======== INPUT DATA ========

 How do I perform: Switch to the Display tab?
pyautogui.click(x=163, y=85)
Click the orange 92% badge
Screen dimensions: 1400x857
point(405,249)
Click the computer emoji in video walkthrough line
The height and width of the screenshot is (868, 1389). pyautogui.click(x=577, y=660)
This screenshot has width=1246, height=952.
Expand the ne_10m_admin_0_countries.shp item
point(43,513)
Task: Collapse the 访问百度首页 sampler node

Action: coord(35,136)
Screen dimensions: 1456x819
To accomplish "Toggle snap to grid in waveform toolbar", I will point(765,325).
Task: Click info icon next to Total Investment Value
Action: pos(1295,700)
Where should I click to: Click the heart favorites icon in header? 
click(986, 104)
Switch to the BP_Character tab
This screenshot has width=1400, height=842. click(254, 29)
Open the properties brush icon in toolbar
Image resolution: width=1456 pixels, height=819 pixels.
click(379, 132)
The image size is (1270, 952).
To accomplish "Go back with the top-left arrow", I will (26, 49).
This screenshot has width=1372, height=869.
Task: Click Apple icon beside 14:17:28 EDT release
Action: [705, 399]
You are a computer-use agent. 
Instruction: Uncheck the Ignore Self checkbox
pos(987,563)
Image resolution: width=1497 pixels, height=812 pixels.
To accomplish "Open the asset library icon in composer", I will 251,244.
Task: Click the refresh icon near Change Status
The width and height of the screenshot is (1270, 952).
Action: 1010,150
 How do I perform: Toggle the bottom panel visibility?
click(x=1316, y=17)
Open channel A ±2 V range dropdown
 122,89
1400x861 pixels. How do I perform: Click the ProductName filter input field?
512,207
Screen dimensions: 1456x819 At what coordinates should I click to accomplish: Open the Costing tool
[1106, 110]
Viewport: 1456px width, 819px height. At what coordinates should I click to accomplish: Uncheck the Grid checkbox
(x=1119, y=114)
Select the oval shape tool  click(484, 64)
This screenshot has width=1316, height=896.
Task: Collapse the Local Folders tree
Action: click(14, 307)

========

■ ACTION ITEM ■
Copy each line of the material exactly as written.

■ ANSWER SECTION ■
 How do I perform: Switch to the Display tab?
pyautogui.click(x=163, y=85)
Click the orange 92% badge
Screen dimensions: 1400x857
point(405,249)
Click the computer emoji in video walkthrough line
The height and width of the screenshot is (868, 1389). pyautogui.click(x=577, y=660)
This screenshot has width=1246, height=952.
Expand the ne_10m_admin_0_countries.shp item
point(43,513)
Task: Collapse the 访问百度首页 sampler node

Action: coord(35,136)
Screen dimensions: 1456x819
To accomplish "Toggle snap to grid in waveform toolbar", I will point(765,325).
Task: Click info icon next to Total Investment Value
Action: pos(1295,700)
Where should I click to: Click the heart favorites icon in header? 
click(986, 104)
Switch to the BP_Character tab
This screenshot has width=1400, height=842. click(254, 29)
Open the properties brush icon in toolbar
Image resolution: width=1456 pixels, height=819 pixels.
click(379, 132)
The image size is (1270, 952).
To accomplish "Go back with the top-left arrow", I will (26, 49).
This screenshot has width=1372, height=869.
Task: Click Apple icon beside 14:17:28 EDT release
Action: [705, 399]
You are a computer-use agent. 
Instruction: Uncheck the Ignore Self checkbox
pos(987,563)
Image resolution: width=1497 pixels, height=812 pixels.
To accomplish "Open the asset library icon in composer", I will 251,244.
Task: Click the refresh icon near Change Status
The width and height of the screenshot is (1270, 952).
Action: 1010,150
 How do I perform: Toggle the bottom panel visibility?
click(x=1316, y=17)
Open channel A ±2 V range dropdown
 122,89
1400x861 pixels. How do I perform: Click the ProductName filter input field?
512,207
Screen dimensions: 1456x819 At what coordinates should I click to accomplish: Open the Costing tool
[1106, 110]
Viewport: 1456px width, 819px height. At what coordinates should I click to accomplish: Uncheck the Grid checkbox
(x=1119, y=114)
Select the oval shape tool  click(484, 64)
This screenshot has width=1316, height=896.
Task: Collapse the Local Folders tree
Action: click(14, 307)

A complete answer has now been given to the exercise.